───── Data for this exercise
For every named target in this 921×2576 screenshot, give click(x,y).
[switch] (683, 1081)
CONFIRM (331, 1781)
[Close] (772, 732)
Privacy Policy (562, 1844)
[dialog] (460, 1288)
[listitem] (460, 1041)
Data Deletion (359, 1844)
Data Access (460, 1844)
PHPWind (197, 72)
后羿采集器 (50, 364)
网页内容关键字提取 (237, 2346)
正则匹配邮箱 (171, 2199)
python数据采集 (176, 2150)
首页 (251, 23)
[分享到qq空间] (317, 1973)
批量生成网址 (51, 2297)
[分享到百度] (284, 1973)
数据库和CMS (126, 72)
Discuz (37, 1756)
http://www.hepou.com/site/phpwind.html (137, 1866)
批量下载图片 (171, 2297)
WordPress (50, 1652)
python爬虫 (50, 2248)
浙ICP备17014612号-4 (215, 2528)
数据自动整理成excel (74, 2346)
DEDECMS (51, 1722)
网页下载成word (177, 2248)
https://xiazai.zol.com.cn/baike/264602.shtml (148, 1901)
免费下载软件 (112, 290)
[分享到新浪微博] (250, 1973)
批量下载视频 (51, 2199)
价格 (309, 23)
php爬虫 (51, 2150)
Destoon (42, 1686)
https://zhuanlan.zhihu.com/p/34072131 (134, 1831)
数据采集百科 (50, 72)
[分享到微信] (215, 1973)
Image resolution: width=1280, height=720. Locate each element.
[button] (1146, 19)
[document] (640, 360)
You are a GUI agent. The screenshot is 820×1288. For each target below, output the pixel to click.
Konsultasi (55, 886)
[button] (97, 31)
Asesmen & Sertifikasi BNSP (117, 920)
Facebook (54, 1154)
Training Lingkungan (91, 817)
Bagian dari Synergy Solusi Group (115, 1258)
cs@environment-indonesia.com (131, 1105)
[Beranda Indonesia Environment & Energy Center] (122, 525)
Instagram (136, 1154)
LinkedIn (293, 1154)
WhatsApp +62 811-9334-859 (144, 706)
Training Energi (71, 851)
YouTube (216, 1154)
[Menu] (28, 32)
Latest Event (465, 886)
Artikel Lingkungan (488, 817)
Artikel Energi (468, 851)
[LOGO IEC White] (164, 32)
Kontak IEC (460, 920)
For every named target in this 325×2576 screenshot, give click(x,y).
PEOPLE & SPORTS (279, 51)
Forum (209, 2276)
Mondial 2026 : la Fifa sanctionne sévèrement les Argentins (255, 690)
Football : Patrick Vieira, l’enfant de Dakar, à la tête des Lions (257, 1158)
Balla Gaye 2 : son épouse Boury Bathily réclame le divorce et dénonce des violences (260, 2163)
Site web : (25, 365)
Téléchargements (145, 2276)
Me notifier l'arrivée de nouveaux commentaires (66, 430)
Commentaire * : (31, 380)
──────────
# [Try it]
From the first line to the last, retype the records exactly as they stand above.

# [Response area]
For every named target in this 921×2576 screenshot, give click(x,y).
[switch] (683, 1081)
CONFIRM (331, 1781)
[Close] (772, 732)
Privacy Policy (562, 1844)
[dialog] (460, 1288)
[listitem] (460, 1041)
Data Deletion (359, 1844)
Data Access (460, 1844)
PHPWind (197, 72)
后羿采集器 (50, 364)
网页内容关键字提取 (237, 2346)
正则匹配邮箱 (171, 2199)
python数据采集 (176, 2150)
首页 (251, 23)
[分享到qq空间] (317, 1973)
批量生成网址 (51, 2297)
[分享到百度] (284, 1973)
数据库和CMS (126, 72)
Discuz (37, 1756)
http://www.hepou.com/site/phpwind.html (137, 1866)
批量下载图片 (171, 2297)
WordPress (50, 1652)
python爬虫 (50, 2248)
浙ICP备17014612号-4 (215, 2528)
数据自动整理成excel (74, 2346)
DEDECMS (51, 1722)
网页下载成word (177, 2248)
https://xiazai.zol.com.cn/baike/264602.shtml (148, 1901)
免费下载软件 (112, 290)
[分享到新浪微博] (250, 1973)
批量下载视频 (51, 2199)
价格 (309, 23)
php爬虫 (51, 2150)
Destoon (42, 1686)
https://zhuanlan.zhihu.com/p/34072131 (134, 1831)
数据采集百科 (50, 72)
[分享到微信] (215, 1973)
Image resolution: width=1280, height=720. Locate each element.
[button] (1146, 19)
[document] (640, 360)
You are a GUI agent. The screenshot is 820×1288. For each target below, output the pixel to click.
Konsultasi (55, 886)
[button] (97, 31)
Asesmen & Sertifikasi BNSP (117, 920)
Facebook (54, 1154)
Training Lingkungan (91, 817)
Bagian dari Synergy Solusi Group (115, 1258)
cs@environment-indonesia.com (131, 1105)
[Beranda Indonesia Environment & Energy Center] (122, 525)
Instagram (136, 1154)
LinkedIn (293, 1154)
WhatsApp +62 811-9334-859 (144, 706)
Training Energi (71, 851)
YouTube (216, 1154)
[Menu] (28, 32)
Latest Event (465, 886)
Artikel Lingkungan (488, 817)
Artikel Energi (468, 851)
[LOGO IEC White] (164, 32)
Kontak IEC (460, 920)
For every named target in this 325×2576 screenshot, give click(x,y).
PEOPLE & SPORTS (279, 51)
Forum (209, 2276)
Mondial 2026 : la Fifa sanctionne sévèrement les Argentins (255, 690)
Football : Patrick Vieira, l’enfant de Dakar, à la tête des Lions (257, 1158)
Balla Gaye 2 : son épouse Boury Bathily réclame le divorce et dénonce des violences (260, 2163)
Site web : (25, 365)
Téléchargements (145, 2276)
Me notifier l'arrivée de nouveaux commentaires (66, 430)
Commentaire * : (31, 380)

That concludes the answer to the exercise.